=== What to work on ===
Could you write out all of the data again, word for word?

=== Data provided ===
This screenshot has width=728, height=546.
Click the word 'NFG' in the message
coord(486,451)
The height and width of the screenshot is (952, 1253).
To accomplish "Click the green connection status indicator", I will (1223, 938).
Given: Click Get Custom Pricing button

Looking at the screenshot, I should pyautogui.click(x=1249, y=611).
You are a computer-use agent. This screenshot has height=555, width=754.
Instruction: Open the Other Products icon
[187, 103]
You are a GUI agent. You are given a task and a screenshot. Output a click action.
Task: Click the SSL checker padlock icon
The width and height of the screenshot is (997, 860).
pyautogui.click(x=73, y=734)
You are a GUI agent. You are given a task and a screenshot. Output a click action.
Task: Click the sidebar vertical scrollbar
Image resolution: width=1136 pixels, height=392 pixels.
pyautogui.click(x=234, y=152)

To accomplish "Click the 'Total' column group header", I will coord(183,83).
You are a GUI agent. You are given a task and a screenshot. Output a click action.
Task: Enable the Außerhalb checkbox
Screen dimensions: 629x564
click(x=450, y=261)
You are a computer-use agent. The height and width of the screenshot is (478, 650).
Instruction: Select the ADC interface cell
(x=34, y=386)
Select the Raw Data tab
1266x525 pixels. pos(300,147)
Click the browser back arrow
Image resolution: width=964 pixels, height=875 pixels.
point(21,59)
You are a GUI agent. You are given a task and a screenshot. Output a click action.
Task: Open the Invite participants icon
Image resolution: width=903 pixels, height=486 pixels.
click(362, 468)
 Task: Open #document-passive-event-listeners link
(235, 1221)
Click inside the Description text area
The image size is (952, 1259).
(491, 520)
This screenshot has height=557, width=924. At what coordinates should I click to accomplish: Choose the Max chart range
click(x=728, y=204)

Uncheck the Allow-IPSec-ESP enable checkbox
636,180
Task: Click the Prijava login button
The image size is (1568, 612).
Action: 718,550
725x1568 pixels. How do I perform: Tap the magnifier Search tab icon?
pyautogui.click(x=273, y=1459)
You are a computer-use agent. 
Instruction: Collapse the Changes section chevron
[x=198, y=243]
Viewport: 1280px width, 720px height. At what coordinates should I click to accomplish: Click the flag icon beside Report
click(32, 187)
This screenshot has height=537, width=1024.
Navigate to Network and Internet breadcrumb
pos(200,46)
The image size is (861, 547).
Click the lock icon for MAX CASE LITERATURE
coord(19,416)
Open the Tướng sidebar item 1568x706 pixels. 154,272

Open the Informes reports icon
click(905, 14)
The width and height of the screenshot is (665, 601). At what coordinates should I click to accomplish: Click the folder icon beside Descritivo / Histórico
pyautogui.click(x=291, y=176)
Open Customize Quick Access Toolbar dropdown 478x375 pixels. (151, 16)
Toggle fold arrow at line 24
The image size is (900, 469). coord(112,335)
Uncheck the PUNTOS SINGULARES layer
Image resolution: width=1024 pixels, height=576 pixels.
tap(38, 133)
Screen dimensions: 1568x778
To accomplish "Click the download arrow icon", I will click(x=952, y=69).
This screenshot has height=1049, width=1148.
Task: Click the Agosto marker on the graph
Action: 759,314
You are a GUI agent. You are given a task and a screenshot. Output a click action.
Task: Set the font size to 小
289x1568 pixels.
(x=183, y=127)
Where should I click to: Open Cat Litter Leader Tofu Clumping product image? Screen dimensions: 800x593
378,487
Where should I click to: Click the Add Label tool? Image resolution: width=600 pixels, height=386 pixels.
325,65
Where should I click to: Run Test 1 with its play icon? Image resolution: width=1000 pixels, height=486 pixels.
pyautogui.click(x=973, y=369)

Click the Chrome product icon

=== Result of this exercise ===
This screenshot has width=728, height=546.
Click the word 'NFG' in the message
coord(486,451)
The height and width of the screenshot is (952, 1253).
To accomplish "Click the green connection status indicator", I will (1223, 938).
Given: Click Get Custom Pricing button

Looking at the screenshot, I should pyautogui.click(x=1249, y=611).
You are a computer-use agent. This screenshot has height=555, width=754.
Instruction: Open the Other Products icon
[187, 103]
You are a GUI agent. You are given a task and a screenshot. Output a click action.
Task: Click the SSL checker padlock icon
The width and height of the screenshot is (997, 860).
pyautogui.click(x=73, y=734)
You are a GUI agent. You are given a task and a screenshot. Output a click action.
Task: Click the sidebar vertical scrollbar
Image resolution: width=1136 pixels, height=392 pixels.
pyautogui.click(x=234, y=152)

To accomplish "Click the 'Total' column group header", I will coord(183,83).
You are a GUI agent. You are given a task and a screenshot. Output a click action.
Task: Enable the Außerhalb checkbox
Screen dimensions: 629x564
click(x=450, y=261)
You are a computer-use agent. The height and width of the screenshot is (478, 650).
Instruction: Select the ADC interface cell
(x=34, y=386)
Select the Raw Data tab
1266x525 pixels. pos(300,147)
Click the browser back arrow
Image resolution: width=964 pixels, height=875 pixels.
point(21,59)
You are a GUI agent. You are given a task and a screenshot. Output a click action.
Task: Open the Invite participants icon
Image resolution: width=903 pixels, height=486 pixels.
click(362, 468)
 Task: Open #document-passive-event-listeners link
(235, 1221)
Click inside the Description text area
The image size is (952, 1259).
(491, 520)
This screenshot has height=557, width=924. At what coordinates should I click to accomplish: Choose the Max chart range
click(x=728, y=204)

Uncheck the Allow-IPSec-ESP enable checkbox
636,180
Task: Click the Prijava login button
The image size is (1568, 612).
Action: 718,550
725x1568 pixels. How do I perform: Tap the magnifier Search tab icon?
pyautogui.click(x=273, y=1459)
You are a computer-use agent. 
Instruction: Collapse the Changes section chevron
[x=198, y=243]
Viewport: 1280px width, 720px height. At what coordinates should I click to accomplish: Click the flag icon beside Report
click(32, 187)
This screenshot has height=537, width=1024.
Navigate to Network and Internet breadcrumb
pos(200,46)
The image size is (861, 547).
Click the lock icon for MAX CASE LITERATURE
coord(19,416)
Open the Tướng sidebar item 1568x706 pixels. 154,272

Open the Informes reports icon
click(905, 14)
The width and height of the screenshot is (665, 601). At what coordinates should I click to accomplish: Click the folder icon beside Descritivo / Histórico
pyautogui.click(x=291, y=176)
Open Customize Quick Access Toolbar dropdown 478x375 pixels. (151, 16)
Toggle fold arrow at line 24
The image size is (900, 469). coord(112,335)
Uncheck the PUNTOS SINGULARES layer
Image resolution: width=1024 pixels, height=576 pixels.
tap(38, 133)
Screen dimensions: 1568x778
To accomplish "Click the download arrow icon", I will click(x=952, y=69).
This screenshot has height=1049, width=1148.
Task: Click the Agosto marker on the graph
Action: 759,314
You are a GUI agent. You are given a task and a screenshot. Output a click action.
Task: Set the font size to 小
289x1568 pixels.
(x=183, y=127)
Where should I click to: Open Cat Litter Leader Tofu Clumping product image? Screen dimensions: 800x593
378,487
Where should I click to: Click the Add Label tool? Image resolution: width=600 pixels, height=386 pixels.
325,65
Where should I click to: Run Test 1 with its play icon? Image resolution: width=1000 pixels, height=486 pixels.
pyautogui.click(x=973, y=369)

Click the Chrome product icon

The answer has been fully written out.